If you’re a value investor, you need to take a hard look at software stocks. While I am not an expert on AI or software, the valuations have become so cheap that the risk-reward equation is now strongly in favor of software.
If the worst case scenario in which AI significantly erodes these companies legacy positions inside large corporations fails to play out, these stocks will do well. If, in a best case scenario, these companies can actually integrate AI to improve their platforms and become even more indispensable to corporations, many of these stocks could double or triple in the next 3-5 years. Let’s take a look at three that are screaming buys IMO.

Salesforce (CRM). It’s incredible to me that CRM can now be had for 11x current year EPS guidance. It’s very hard to find any stock in this market trading at 11x, much less one as high quality as CRM. CRM is guiding full year constant currency revenue growth to 10-11%. To date, there appear to be zero impact from AI on their business. I was thrilled to see that CRM used the selloff in its shares to buy back $27 billion worth of shares in their last quarter, reducing the average diluted share count to 871 million from 940 million on January 31.

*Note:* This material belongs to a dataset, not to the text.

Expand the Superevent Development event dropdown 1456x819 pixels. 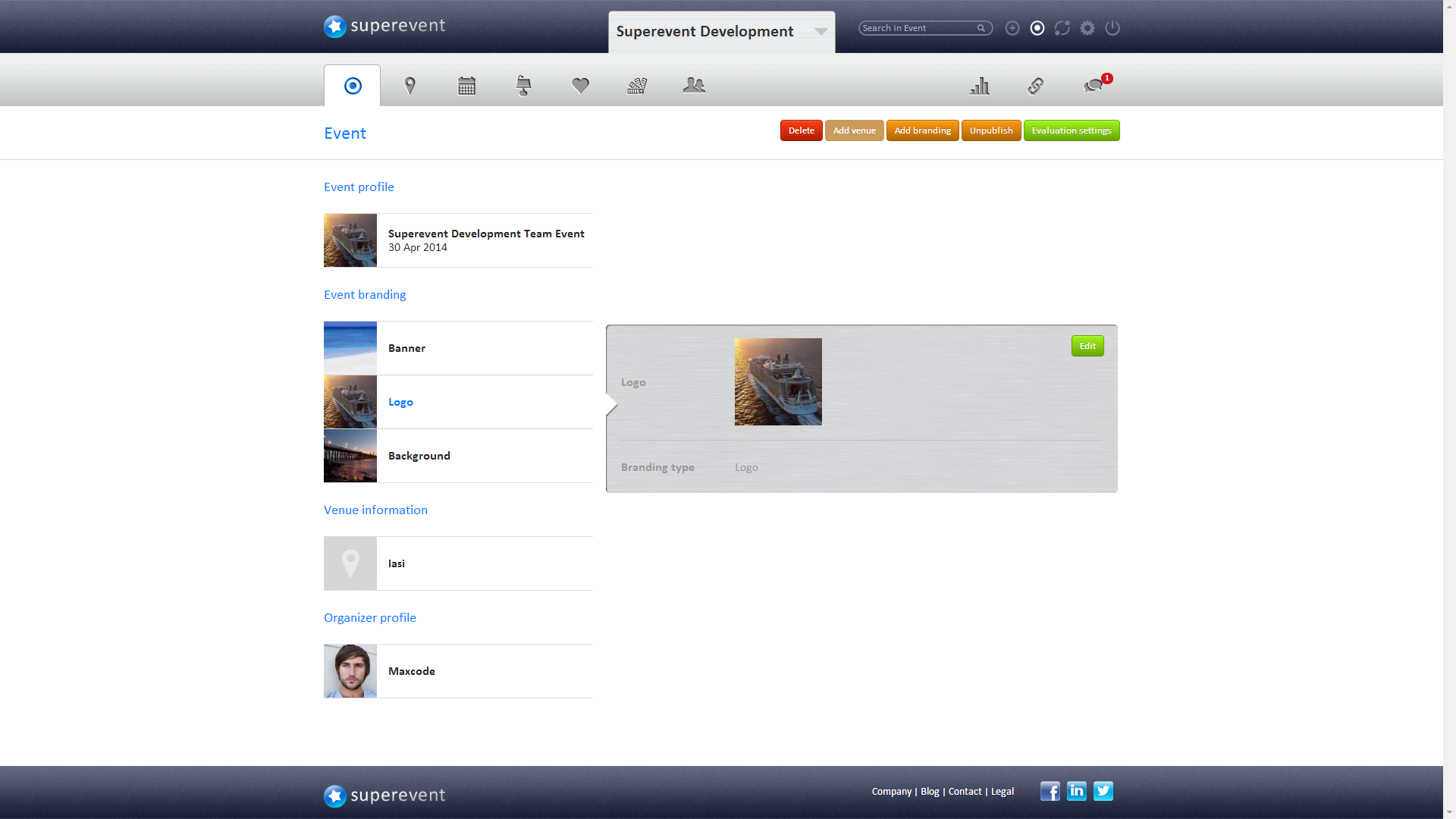point(820,32)
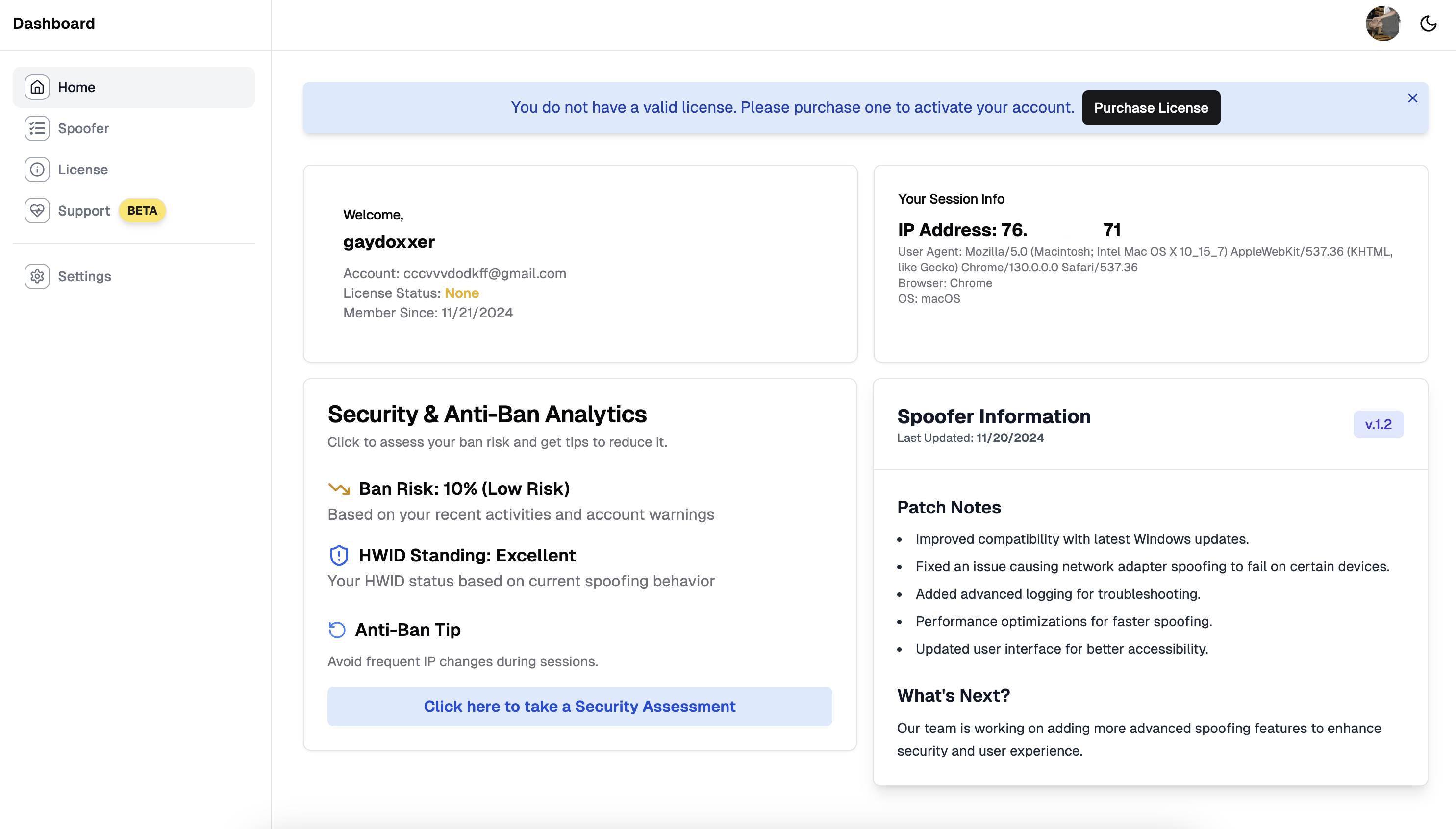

Intuit (INTU). The long time leading maker of financial software, including QuickBooks and TurboTax, also trades at 11x current year EPS guidance. INTU is guiding 2026 revenue growth to 13-14%. TurboTax and QuickBooks Online revenue grew 7% and 22%, respectively, in the quarter ended April 30. Like CRM, to date AI has had zero impact on their business.

Adobe (ADBE). ADBE is the cheapest of all the software stocks trading at 8x current year EPS guidance. It’s rare to see a stock trading at a single digit P/E in this market, especially one with the pedigree of ADBE. ADBE is guiding full year revenue to increase by 12%. In other words, while the fears about AI are showing up in the stock price, they are not yet showing up in the results. ADBE repurchased 8.5 million shares during the quarter ended May 29, reducing the average diluted share count to 402 million from 411 million.
The bottom line is that even though these stocks are outside of my circle of competence, it still makes sense to at least nibble on them because the valuations are discounting a doomsday scenario. If that scenario fails to play out, the stocks will do well. If my bull thesis plays out – that these companies are able to integrate AI in order to improve their offerings and further entrench themselves inside corporations – these stocks could double or triple over the next 3-5 years. Value investors should be licking their chops over the prices at which these great software companies can currently be owned.
I also like ServiceNow (NOW) and Synopsys (SNPS). For investors who want to buy a basket of software stocks, the iShares Software ETF (IGV) is a great way to do so. I own it as well.